24. November 2025 Autorin: Joëlle New, Stiftung für das Tier im Recht (TIR)

Wie Werbung unsere Kaufentscheidungen beeinflusst

Werbung begegnet uns täglich – bunt, emotional und scheinbar harmlos. Doch sie beeinflusst unser Verhalten oft stärker, als wir denken. Gerade bei tierischen Produkten arbeiten Kampagnen regelmässig mit idyllischen Bildern und lenken gezielt von den realen Bedingungen in der Produktion ab. Wer bewusster konsumieren möchte, sollte verstehen, wie subtil diese Werbemechanismen wirken.

Nudging und emotionale Reize in der Werbung

Im Alltag sind wir permanent von Werbebotschaften umgeben – und ihr Ziel ist klar: Sie sollen unsere Entscheidungen im Sinne der Anbieter lenken. Dabei geht es selten um sachliche Information, sondern vor allem um emotionale Reize. Ein zentrales Werkzeug dabei ist das sogenannte Nudging: das sanfte Anstossen bestimmter Verhaltensweisen – meist unbemerkt.

Gezielt eingesetzte Farben, Musik, Begriffe und Bilder lösen in uns positive Assoziationen aus. Besonders bei Produkten tierischen Ursprungs ist das offensichtlich: Kühe auf saftigen, grünen Wiesen, fröhlich gackernde Hühner, in der Erde wühlende Schweine, Formulierungen wie „natürlich“, „traditionell“ oder „aus artgerechter Haltung“ sollen Vertrauen erwecken. Diese emotionalen Reize sind essenziell, um unsere Aufmerksamkeit zu gewinnen – denn Aufmerksamkeit ist die Voraussetzung dafür, dass Werbung überhaupt wirken kann. Sobald wir etwas mit positiven Gefühlen verknüpfen, steigt die Wahrscheinlichkeit, dass wir es kaufen. Emotionale Ansprache verändert nicht nur unser Verhalten, sondern auch unsere innere Einstellung zum Produkt. Erst wenn wir Werbung mit etwas verbinden, das in uns etwas auslöst – Freude, Nostalgie, ein gutes Gewissen – wird daraus eine Entscheidung im Sinne des Werbenden.

«Doch die Inszenierungen der Werbung stehen oft im starken Gegensatz zur Realität. Der Grossteil tierischer Erzeugnisse stammt aus intensiver Landwirtschaft – kleine Ställe, wenig Licht und Platz sowie kaum Auslauf sind an der Tagesordnung und führen zu grossem Leid bei den Tieren.»

Schöne Bilder – schlimme Realität

Werbung spricht grundlegende menschliche Bedürfnisse an: Gesundheit, Genuss, Zugehörigkeit oder moralisches Handeln. Wenn ein Produkt scheinbar all das erfüllt, greifen wir schneller zu – unabhängig davon, wie es tatsächlich hergestellt wurde. Studien zeigen: Über 90% unserer Kaufentscheidungen treffen wir nicht rational, sondern impulsiv und gefühlsgeleitet.

---

■ Arbeitsauftrag ■
Wie erklärt der Textauszug den Begriff Nudging? Die Einträge stammen aus einer anderen Quelle als der Textauszug.

■ Einträge ■
---

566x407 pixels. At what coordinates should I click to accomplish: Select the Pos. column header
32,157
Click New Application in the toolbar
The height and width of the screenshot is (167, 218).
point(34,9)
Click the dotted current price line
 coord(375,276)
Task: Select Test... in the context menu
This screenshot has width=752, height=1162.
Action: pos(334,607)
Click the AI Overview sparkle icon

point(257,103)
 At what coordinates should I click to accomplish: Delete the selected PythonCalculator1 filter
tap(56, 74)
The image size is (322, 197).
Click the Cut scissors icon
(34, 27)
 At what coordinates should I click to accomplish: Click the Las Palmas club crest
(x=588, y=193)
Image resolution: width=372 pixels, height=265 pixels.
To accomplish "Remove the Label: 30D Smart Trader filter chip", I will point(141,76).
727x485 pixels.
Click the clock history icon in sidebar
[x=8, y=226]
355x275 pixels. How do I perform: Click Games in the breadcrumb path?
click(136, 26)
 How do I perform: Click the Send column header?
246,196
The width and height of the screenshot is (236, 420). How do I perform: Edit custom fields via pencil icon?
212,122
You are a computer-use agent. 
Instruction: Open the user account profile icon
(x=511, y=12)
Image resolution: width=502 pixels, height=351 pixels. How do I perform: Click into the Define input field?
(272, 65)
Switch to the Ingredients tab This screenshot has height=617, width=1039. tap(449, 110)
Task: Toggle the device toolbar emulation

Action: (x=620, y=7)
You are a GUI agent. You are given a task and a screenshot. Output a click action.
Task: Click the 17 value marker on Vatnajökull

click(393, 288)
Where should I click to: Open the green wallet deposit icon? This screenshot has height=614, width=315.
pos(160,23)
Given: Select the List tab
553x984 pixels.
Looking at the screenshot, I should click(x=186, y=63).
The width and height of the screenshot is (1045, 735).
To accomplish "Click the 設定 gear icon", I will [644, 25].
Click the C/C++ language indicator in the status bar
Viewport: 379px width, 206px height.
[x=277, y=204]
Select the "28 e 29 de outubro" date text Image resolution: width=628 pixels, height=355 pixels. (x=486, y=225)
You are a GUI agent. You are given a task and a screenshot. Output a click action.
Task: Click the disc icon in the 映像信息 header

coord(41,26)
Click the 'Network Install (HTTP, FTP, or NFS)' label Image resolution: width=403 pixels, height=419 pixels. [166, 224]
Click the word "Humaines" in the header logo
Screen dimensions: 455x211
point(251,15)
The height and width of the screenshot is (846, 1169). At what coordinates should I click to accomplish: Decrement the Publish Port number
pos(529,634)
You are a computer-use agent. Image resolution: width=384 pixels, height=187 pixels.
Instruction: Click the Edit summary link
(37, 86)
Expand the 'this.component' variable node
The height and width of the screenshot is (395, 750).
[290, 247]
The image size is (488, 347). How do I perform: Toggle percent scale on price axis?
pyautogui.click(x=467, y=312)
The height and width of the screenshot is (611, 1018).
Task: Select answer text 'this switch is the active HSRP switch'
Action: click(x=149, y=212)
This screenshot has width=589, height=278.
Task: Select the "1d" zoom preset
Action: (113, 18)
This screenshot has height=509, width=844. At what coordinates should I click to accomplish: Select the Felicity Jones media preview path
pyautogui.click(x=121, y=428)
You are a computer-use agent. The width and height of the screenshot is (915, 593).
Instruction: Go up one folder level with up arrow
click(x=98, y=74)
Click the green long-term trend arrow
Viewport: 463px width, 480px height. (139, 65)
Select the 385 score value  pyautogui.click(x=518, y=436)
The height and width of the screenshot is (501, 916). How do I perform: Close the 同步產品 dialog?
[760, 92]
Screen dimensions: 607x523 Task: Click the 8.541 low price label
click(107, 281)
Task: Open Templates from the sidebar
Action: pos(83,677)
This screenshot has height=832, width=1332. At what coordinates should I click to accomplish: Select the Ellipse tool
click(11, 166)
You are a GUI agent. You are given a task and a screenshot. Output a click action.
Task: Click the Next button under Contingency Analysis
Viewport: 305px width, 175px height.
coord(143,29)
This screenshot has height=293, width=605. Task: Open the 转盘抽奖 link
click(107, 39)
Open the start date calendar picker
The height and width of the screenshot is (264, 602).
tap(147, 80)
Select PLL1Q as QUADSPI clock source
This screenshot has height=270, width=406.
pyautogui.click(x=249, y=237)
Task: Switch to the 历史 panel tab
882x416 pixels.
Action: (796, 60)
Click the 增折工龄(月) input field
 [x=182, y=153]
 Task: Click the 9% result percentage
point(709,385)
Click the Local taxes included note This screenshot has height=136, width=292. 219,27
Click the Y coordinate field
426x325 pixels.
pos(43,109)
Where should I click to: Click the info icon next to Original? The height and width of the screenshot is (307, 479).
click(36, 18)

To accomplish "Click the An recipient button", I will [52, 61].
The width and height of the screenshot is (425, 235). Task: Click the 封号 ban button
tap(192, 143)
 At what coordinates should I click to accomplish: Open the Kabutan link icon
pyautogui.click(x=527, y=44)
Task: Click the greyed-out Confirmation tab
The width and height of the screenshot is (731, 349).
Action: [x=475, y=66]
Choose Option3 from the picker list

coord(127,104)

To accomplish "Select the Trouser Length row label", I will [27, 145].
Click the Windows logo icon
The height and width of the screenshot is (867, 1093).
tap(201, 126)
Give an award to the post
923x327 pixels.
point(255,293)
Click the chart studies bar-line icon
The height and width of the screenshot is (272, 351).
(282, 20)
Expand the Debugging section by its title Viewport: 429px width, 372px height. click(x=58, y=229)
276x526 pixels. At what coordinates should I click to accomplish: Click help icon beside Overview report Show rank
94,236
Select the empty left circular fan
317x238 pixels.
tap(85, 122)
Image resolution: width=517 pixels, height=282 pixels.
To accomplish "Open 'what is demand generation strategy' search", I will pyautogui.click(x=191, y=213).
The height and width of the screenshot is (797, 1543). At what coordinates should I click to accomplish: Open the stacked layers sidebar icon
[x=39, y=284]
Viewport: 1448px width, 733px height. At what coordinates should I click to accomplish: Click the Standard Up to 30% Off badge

---

■ Ergebnis ■
Nudging ist das sanfte Anstossen bestimmter Verhaltensweisen, das meist unbemerkt geschieht.